The Long Place cover

Luis Montaño ’76 MFA

Ocote Press: 2015

Spokane artist Luis Montaño’s book of poetry, 50 years in the making, dips deep into his childhood in New Mexico and tells autobiographical and allegorical stories of the wide landscape, grizzled veterans, and a favorite diner hangout with friends.

Montaño worked for many years as a ceramic artist and jewelry designer, as well as teaching at Eastern Washington University, after graduating from WSU. As he committed himself to his metal and ceramic art, poetry gave him another outlet for reminiscences of his hometown of Santa Rosa along Route 66, working the fields in California, and the New Mexican desert.
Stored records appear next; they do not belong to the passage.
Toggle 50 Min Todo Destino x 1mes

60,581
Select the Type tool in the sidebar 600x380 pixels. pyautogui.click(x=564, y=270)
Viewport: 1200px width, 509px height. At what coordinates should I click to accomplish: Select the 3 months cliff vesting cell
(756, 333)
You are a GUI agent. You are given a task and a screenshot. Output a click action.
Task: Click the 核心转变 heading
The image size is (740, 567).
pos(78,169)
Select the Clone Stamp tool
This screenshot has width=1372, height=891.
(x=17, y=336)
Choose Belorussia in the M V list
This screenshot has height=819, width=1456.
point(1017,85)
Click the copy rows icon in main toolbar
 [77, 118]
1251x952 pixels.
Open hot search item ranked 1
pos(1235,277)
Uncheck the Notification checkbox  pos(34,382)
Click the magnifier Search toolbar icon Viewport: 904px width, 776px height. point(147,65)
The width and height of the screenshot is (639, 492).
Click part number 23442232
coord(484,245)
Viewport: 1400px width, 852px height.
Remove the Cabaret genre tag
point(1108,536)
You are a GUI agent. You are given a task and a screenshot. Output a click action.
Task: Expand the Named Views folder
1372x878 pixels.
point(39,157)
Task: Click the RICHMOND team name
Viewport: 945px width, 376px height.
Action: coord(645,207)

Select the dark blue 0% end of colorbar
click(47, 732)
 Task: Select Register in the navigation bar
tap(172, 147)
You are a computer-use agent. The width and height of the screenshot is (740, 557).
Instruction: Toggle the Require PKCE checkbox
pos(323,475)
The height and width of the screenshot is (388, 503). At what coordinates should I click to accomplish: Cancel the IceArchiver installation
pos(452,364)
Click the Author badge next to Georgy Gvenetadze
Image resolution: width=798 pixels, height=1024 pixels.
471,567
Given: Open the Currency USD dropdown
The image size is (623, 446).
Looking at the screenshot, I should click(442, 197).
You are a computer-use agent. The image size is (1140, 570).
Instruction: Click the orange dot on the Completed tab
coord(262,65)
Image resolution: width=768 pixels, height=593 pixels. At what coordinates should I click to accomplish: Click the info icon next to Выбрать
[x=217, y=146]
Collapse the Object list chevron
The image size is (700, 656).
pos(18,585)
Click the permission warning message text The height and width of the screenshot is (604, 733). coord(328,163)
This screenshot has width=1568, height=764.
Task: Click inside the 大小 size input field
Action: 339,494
Those memories, captured in poetic details and crystal-sharp characters, show Montaño’s love of the place and the people who shaped his life.

When the Sangre de Cristo slows

to a red meander,

clotted to a domesticated pace,

follow it out. Accept the mud of baptism;

live with the accords of its delta, like the chile verde.

—“Pecos”

While some of the poems, such as “Chavez” and “In America” make a strong statement for justice, many of the poems put New Mexico’s landscape in relief: the llano where “birds spice the sky like a pinch of black pepper,” the dusty roads, and most of all, Montaño’s home. Even while he worked in Spokane, Montaño felt a connection to the Southwest.

“I always went back to Santa Rosa at least a couple of times a year,” he told Dennis Held in a 2015 article for Prime magazine. “I missed the red earth.”

Montaño’s poems also draw compelling portraits of the people who populate the New Mexican towns. For example, he brings the reader right into his father’s life as a World War II veteran, through military keepsakes, in “Things I Found in the Garage.”

It may have taken 50 years to put together his book of poetry, but Montaño has shown his artistry in words as well as metal and ceramics.